[What needs to be done] Format the lines of the material from the line containing "You are a computer-use" through the line containing "pyautogui.click(x=106, y=84)", both included, as a numbered list without blank lines. Leave the pictures out of your answer.

[Record set]
■ ■ ■ ■ ■

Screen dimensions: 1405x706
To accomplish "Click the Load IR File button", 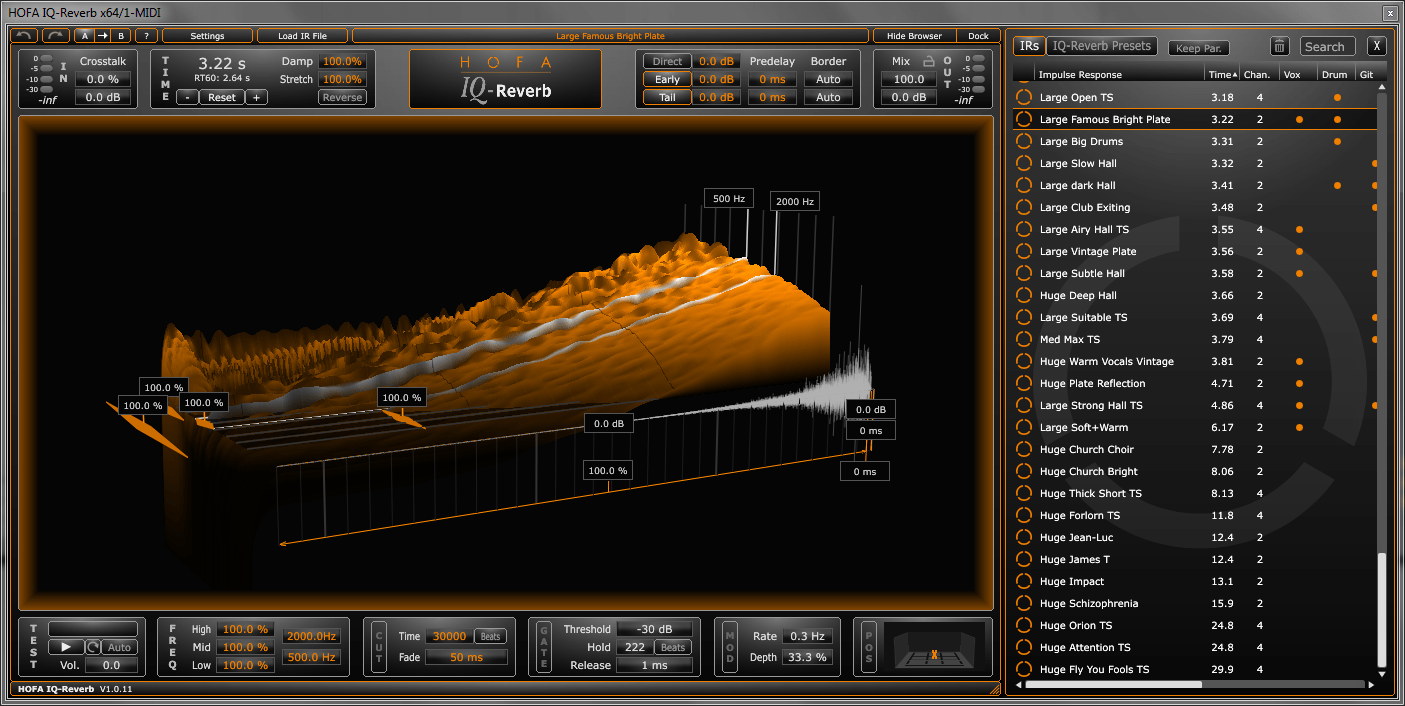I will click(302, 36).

■ ■ ■ ■ ■

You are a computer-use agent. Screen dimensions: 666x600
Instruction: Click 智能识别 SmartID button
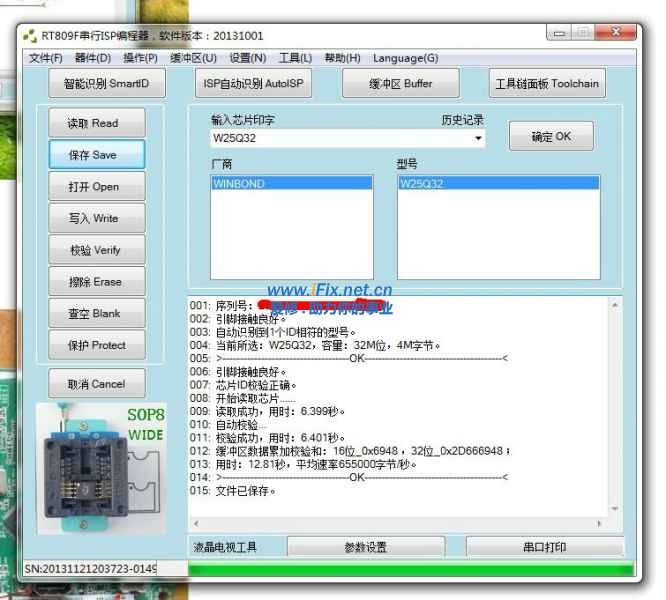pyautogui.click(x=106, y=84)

■ ■ ■ ■ ■

[Solution to the problem]
1. You are a computer-use agent. Screen dimensions: 666x600
2. Instruction: Click 智能识别 SmartID button
3. pyautogui.click(x=106, y=84)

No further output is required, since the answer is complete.